After barging in, police realized her brother did not live there and left without searching, Jones said.
Naturally, the Kansas City police are “investigating,” the police equivalent of telling the angry popular that they aren’t ignoring their wrongdoing, but biding time until people move on to the next thing that attracts their attention so they can wrap this up without any muss or fuss. Naturally, police officials can’t comment while the matter is under investigation. They sure have plenty to say when they arrest a bad guy for breaking into a house and lighting the drapes on fire, but that’s different. That’s you. That’s not them.
Complaints are rare, he said. Police have served more than 430 search warrants this year, mostly for narcotics investigations. The Office of Community Complaints has forwarded three complaints, including Jones’, to the police Internal Affairs Unit.

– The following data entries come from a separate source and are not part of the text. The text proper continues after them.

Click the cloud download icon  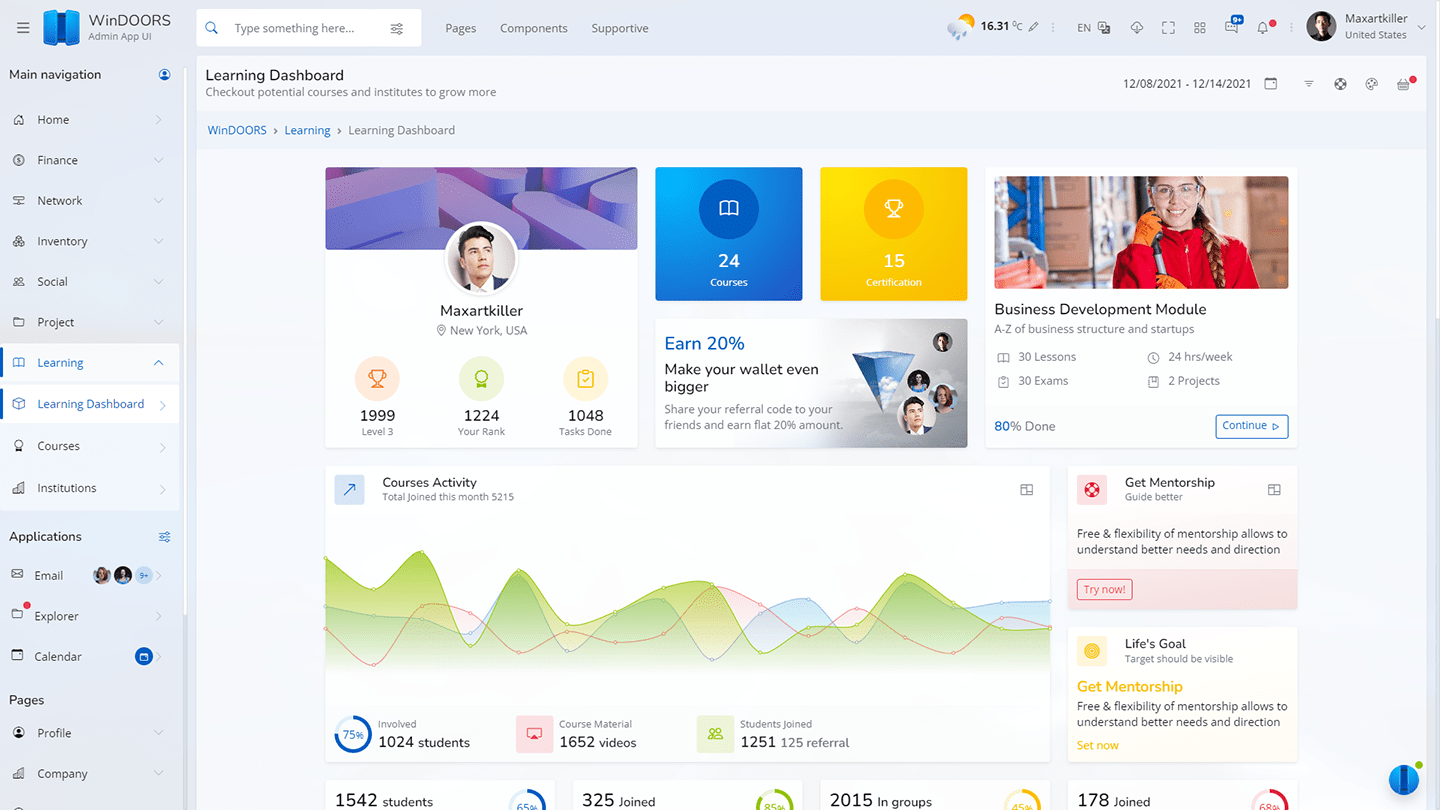tap(1137, 28)
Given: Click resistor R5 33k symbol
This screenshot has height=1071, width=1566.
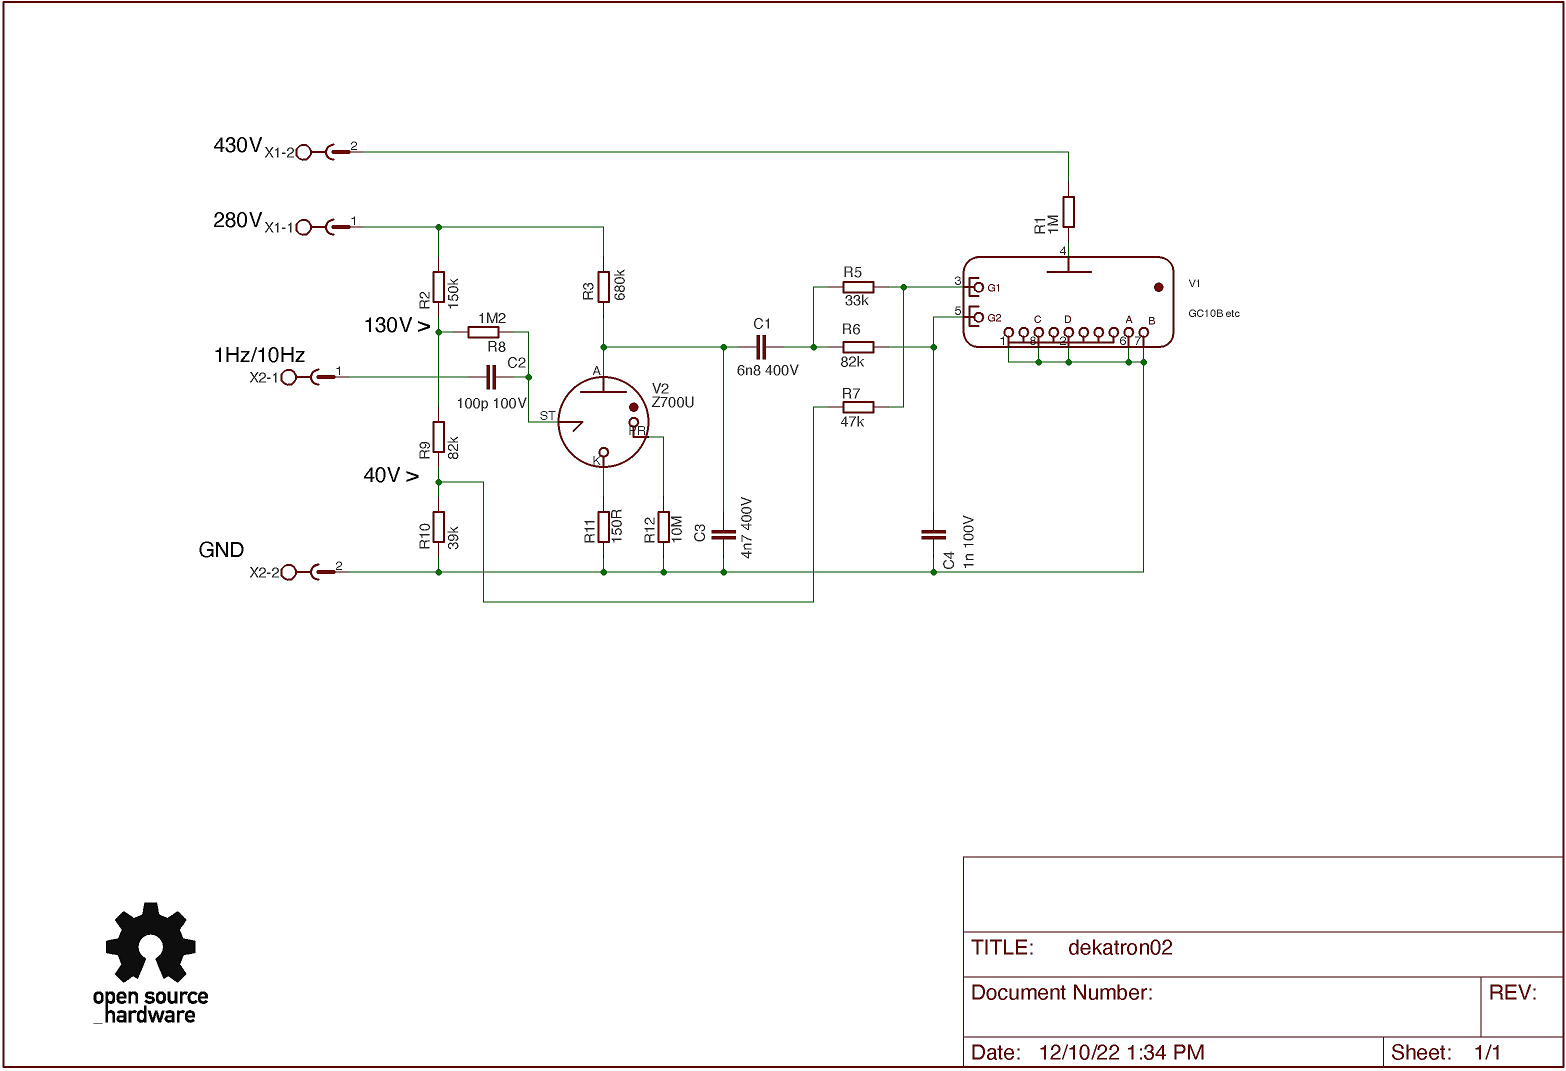Looking at the screenshot, I should (858, 287).
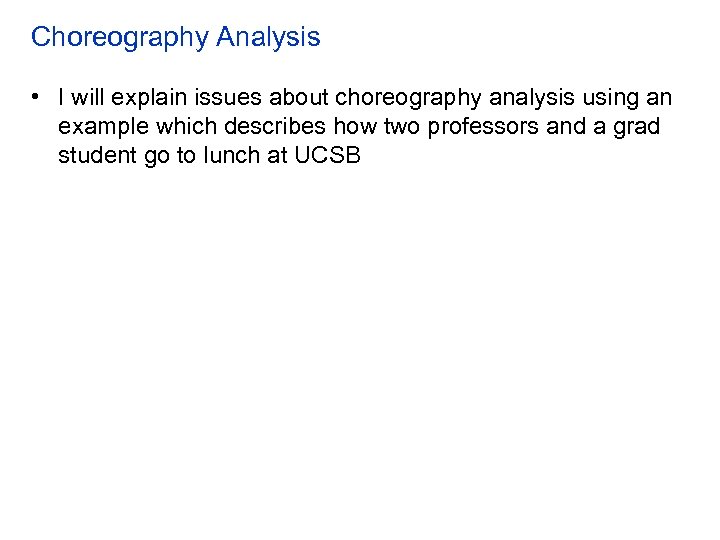This screenshot has width=720, height=540.
Task: Click the bullet point marker
Action: pos(35,97)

Is it fair to call the engagement of conduct that would constitute a crime if done by anyone who wasn’t wearing a shield a “complaint?” That’s a matter of who you talk to. In this case, the “complaint” isn’t limited to the drapes on fire from the flash bang grenade, but the breaking into the home despite the warrant not authorizing such entry. It’s a big thing to go “no-knock” when the warrant says “knock and announce.”
And what of the warrant itself, duly signed by a Jackson County Circuit Court Judge?
Jones’ brother attracted police interest after he began using a homicide victim’s cell phone. He told his sister he found the phone Oct. 29 while walking. He used it to call her house.
According to Jones, police began watching her house. They arrested her brother Nov. 3 as he walked to work.
That night, she saw police cars pull onto her street as she left home with her husband and one child. Minutes later, tactical officers charged her front door. Barking dogs prompted Jones’ niece to open the door. Police outside yelled for her to get down.
One might wonder what connection was drawn between the place called and the likelihood that a piece of evidence might be found there. It was ultimately found in the apartment where the brother had been staying until he was arrested earlier that day, Did the judge bother to read the affidavit in support of the warrant?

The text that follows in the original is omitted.